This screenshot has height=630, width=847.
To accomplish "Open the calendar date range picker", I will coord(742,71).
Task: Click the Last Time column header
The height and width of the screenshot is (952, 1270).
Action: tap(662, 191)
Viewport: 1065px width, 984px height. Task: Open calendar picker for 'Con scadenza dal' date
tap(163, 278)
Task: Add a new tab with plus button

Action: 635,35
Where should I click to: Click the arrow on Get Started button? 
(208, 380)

==

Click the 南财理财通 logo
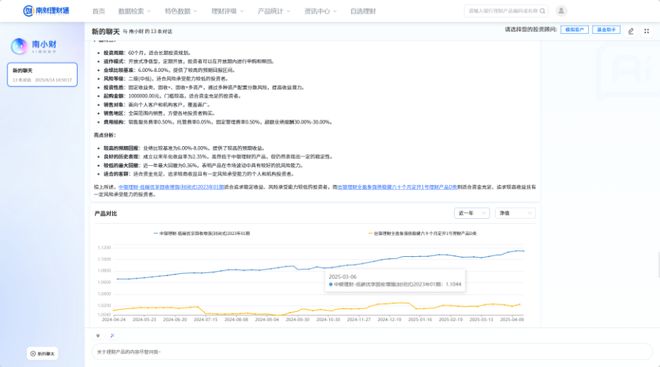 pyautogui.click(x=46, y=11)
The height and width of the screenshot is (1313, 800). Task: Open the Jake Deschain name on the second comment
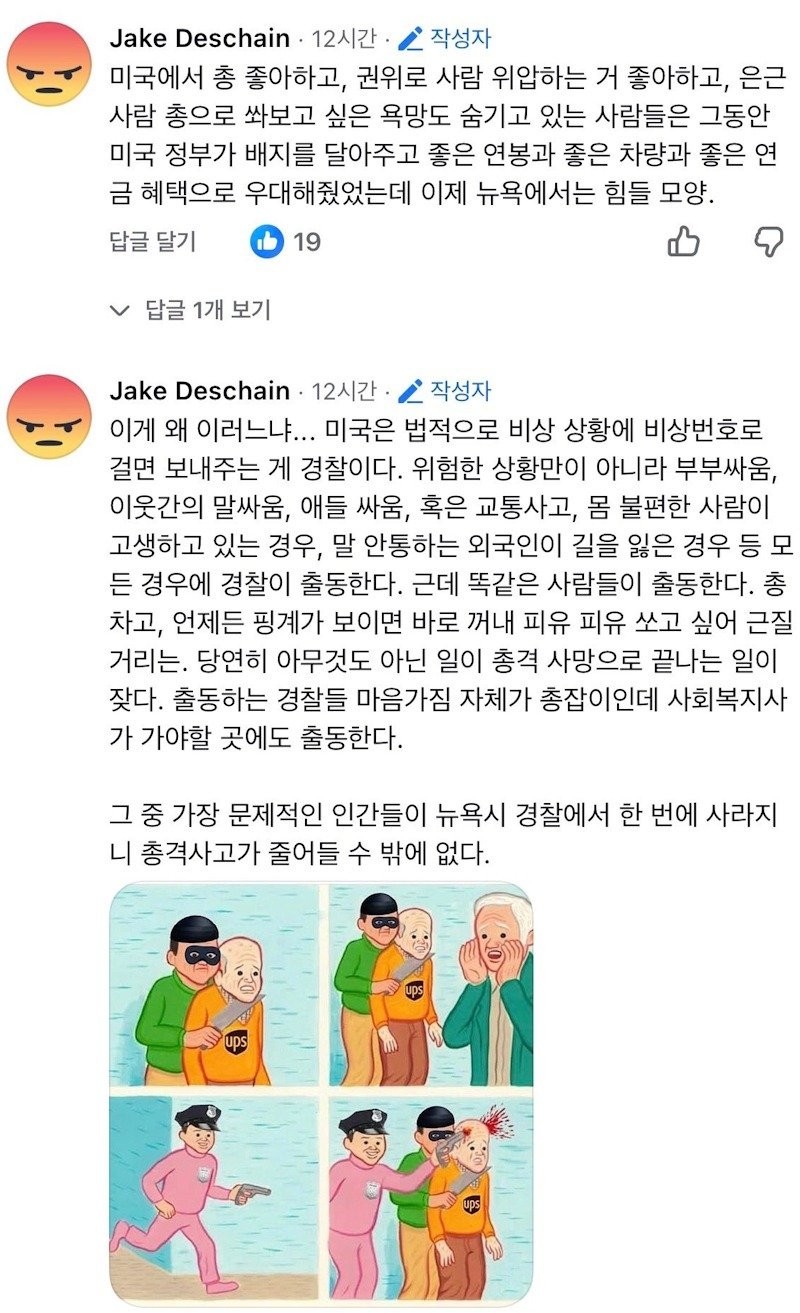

WHAT THE TASK REQUIRES: Your task is to copy only the lines above starting at the one containing "Click the 南财理财通 logo" and ending at the one containing "The height and width of the screenshot is (1313, 800).". Copy them exactly, both ends included, and omit the pictures.

TASK OUTPUT:
Click the 南财理财通 logo
 pyautogui.click(x=46, y=11)
The height and width of the screenshot is (1313, 800). Task: Open the Jake Deschain name on the second comment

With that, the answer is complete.